## What is expected
Give the data again exactly, from its opening line through the line in which "Click the phone lying on the table" appears.

== Records provided

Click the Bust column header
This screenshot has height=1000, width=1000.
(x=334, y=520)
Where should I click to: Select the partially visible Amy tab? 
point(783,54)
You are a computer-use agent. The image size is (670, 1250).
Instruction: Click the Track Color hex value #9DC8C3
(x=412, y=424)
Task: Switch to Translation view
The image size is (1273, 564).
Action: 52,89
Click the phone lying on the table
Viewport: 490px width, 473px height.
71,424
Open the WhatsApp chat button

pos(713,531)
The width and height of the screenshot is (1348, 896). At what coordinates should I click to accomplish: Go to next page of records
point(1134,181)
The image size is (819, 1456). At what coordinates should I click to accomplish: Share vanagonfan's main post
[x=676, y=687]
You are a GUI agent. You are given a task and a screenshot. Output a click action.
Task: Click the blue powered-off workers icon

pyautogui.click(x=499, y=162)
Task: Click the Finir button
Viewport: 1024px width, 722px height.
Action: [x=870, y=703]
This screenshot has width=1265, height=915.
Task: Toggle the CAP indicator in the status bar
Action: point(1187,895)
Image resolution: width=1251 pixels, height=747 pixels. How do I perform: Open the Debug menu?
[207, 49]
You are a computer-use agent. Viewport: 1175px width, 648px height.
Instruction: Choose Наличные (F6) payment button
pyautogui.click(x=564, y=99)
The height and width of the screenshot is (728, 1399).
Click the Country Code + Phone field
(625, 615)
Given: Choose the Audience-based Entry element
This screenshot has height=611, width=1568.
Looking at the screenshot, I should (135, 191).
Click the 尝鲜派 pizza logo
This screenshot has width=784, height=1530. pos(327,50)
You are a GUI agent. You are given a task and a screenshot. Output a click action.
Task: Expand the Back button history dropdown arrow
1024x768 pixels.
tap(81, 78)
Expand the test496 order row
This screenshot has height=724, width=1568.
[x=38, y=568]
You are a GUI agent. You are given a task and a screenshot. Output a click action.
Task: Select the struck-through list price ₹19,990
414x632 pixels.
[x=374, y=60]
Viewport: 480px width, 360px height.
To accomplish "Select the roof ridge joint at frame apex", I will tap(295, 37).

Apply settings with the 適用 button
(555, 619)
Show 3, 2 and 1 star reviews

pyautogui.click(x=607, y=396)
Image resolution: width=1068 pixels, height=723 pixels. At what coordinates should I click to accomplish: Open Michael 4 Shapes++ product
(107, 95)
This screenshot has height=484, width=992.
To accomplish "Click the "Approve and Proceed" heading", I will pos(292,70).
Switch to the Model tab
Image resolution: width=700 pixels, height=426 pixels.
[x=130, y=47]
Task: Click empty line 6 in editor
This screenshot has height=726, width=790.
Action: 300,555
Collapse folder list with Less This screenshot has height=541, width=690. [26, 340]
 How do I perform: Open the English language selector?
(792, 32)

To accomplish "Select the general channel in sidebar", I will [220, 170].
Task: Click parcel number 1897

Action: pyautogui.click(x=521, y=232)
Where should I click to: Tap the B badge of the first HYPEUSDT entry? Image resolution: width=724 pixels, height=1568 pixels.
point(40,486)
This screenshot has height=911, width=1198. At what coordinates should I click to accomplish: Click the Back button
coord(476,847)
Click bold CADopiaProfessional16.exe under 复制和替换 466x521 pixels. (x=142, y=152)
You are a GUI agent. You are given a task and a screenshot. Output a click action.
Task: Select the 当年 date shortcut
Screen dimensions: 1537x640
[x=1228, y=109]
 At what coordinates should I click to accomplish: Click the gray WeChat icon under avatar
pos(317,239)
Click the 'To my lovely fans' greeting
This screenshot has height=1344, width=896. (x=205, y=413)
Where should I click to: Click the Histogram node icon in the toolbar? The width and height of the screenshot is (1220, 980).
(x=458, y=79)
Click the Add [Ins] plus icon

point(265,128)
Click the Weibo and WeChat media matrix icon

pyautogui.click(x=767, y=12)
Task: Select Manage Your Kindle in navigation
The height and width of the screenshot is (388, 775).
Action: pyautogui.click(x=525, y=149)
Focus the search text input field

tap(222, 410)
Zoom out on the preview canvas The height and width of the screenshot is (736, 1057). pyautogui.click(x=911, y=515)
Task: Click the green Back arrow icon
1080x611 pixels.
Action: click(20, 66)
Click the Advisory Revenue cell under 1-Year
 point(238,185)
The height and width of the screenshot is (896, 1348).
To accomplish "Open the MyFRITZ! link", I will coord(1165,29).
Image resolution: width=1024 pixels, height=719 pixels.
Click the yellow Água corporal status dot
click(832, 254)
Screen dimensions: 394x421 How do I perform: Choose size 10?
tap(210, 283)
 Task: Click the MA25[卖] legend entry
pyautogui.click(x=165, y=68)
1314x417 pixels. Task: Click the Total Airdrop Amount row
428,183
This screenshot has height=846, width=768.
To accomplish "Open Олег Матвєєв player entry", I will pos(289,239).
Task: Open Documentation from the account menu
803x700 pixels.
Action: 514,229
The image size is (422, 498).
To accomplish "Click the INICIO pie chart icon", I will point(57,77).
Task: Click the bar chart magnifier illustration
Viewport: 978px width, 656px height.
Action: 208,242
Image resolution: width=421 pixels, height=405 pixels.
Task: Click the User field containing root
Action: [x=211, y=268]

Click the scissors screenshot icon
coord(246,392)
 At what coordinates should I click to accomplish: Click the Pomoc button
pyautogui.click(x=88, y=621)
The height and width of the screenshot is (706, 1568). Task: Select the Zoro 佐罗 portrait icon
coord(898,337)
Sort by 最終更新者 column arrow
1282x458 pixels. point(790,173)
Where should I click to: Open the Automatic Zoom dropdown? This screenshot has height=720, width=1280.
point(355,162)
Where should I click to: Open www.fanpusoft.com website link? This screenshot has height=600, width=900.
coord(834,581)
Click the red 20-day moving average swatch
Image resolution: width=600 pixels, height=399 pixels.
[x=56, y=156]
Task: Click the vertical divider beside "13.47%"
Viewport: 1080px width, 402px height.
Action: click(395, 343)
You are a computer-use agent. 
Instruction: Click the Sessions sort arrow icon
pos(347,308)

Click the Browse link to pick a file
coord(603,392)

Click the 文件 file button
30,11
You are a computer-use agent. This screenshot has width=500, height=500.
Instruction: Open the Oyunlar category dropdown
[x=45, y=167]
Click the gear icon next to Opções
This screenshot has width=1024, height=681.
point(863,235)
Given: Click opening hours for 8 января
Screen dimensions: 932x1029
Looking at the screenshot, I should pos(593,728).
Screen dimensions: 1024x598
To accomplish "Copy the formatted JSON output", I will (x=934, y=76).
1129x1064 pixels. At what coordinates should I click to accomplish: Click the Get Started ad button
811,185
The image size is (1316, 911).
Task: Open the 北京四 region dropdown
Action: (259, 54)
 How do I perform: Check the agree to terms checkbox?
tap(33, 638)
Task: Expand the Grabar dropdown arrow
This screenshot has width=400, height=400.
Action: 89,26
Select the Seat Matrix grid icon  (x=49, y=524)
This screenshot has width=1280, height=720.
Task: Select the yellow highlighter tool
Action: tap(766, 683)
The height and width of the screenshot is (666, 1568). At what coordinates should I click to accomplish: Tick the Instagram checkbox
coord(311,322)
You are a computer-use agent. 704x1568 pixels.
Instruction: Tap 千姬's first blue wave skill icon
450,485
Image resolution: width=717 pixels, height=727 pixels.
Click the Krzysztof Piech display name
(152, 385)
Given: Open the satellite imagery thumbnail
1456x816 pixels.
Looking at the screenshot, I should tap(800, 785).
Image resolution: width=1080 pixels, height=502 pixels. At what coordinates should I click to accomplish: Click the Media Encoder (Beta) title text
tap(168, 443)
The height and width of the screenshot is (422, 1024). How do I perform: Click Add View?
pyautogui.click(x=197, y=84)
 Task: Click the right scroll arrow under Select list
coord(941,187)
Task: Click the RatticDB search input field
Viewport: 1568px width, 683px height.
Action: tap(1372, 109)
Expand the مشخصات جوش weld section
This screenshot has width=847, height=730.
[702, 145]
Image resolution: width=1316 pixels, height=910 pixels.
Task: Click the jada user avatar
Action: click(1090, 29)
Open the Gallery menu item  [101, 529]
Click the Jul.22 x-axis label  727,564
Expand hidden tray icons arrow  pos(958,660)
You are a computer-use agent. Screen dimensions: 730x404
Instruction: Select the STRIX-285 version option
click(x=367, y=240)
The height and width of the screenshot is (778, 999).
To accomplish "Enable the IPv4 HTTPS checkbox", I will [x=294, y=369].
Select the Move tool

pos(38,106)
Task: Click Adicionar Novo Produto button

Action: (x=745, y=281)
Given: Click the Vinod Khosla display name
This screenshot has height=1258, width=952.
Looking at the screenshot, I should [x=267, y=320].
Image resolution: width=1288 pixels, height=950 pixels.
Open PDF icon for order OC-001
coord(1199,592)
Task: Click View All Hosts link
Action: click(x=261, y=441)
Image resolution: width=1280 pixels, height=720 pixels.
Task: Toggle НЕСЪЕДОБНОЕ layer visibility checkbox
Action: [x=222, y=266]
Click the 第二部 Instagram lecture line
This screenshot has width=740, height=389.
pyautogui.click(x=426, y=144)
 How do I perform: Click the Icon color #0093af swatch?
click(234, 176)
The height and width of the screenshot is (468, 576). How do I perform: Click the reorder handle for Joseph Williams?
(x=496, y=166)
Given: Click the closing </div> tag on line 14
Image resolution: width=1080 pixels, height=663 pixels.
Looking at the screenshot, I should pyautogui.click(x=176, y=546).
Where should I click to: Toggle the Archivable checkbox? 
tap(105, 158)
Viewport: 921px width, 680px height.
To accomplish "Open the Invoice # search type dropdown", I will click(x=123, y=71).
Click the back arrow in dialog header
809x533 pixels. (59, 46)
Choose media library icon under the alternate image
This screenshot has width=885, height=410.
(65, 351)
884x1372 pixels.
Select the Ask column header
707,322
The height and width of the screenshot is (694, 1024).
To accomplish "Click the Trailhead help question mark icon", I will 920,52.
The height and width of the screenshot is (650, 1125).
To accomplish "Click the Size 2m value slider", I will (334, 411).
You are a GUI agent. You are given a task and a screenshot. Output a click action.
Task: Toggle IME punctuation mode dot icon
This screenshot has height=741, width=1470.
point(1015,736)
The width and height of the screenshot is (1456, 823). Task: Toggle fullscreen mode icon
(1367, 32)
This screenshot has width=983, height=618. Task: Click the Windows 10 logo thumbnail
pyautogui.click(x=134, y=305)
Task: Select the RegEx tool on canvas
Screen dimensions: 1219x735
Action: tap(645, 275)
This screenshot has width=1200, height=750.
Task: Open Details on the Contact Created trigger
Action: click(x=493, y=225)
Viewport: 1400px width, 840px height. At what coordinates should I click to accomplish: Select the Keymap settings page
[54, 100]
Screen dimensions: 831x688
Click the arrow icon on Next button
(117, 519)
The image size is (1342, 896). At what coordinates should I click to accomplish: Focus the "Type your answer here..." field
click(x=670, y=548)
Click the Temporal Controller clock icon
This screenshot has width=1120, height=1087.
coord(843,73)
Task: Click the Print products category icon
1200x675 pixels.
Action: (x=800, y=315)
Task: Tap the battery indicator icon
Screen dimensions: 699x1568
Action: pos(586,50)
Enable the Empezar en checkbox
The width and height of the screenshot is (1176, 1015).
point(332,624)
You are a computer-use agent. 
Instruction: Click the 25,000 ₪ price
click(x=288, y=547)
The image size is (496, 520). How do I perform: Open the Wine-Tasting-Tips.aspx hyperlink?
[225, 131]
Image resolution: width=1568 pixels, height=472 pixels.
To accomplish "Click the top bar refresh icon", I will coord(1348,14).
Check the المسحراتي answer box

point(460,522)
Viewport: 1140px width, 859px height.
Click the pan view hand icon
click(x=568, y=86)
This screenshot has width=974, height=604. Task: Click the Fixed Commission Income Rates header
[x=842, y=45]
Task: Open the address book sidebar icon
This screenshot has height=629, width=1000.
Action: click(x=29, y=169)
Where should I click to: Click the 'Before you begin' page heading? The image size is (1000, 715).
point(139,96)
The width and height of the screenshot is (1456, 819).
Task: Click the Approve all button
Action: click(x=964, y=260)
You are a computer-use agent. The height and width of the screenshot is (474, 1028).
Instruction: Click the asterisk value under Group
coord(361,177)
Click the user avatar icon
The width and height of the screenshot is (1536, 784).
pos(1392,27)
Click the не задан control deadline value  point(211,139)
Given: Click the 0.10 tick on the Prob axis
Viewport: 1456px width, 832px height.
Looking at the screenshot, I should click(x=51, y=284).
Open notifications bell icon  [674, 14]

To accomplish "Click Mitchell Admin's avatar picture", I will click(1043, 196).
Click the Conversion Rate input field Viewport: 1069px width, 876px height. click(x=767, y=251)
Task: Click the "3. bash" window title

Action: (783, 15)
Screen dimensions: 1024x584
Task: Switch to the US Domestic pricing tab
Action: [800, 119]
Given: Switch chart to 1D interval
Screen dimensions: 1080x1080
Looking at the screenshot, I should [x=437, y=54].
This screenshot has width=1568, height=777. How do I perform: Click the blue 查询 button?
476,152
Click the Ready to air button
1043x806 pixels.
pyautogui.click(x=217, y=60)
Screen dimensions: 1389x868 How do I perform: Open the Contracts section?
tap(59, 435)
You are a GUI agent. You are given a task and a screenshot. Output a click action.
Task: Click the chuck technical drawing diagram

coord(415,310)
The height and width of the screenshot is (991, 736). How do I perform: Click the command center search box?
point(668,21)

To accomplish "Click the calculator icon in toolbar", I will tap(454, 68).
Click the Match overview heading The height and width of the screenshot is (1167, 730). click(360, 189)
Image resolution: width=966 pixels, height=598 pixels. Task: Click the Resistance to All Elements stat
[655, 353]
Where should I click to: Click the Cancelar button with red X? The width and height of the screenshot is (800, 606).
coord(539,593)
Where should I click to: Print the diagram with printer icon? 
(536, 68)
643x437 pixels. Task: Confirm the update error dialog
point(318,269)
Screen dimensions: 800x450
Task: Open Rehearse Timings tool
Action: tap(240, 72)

====

## Exercise output
Click the Bust column header
This screenshot has height=1000, width=1000.
(x=334, y=520)
Where should I click to: Select the partially visible Amy tab? 
point(783,54)
You are a computer-use agent. The image size is (670, 1250).
Instruction: Click the Track Color hex value #9DC8C3
(x=412, y=424)
Task: Switch to Translation view
The image size is (1273, 564).
Action: 52,89
Click the phone lying on the table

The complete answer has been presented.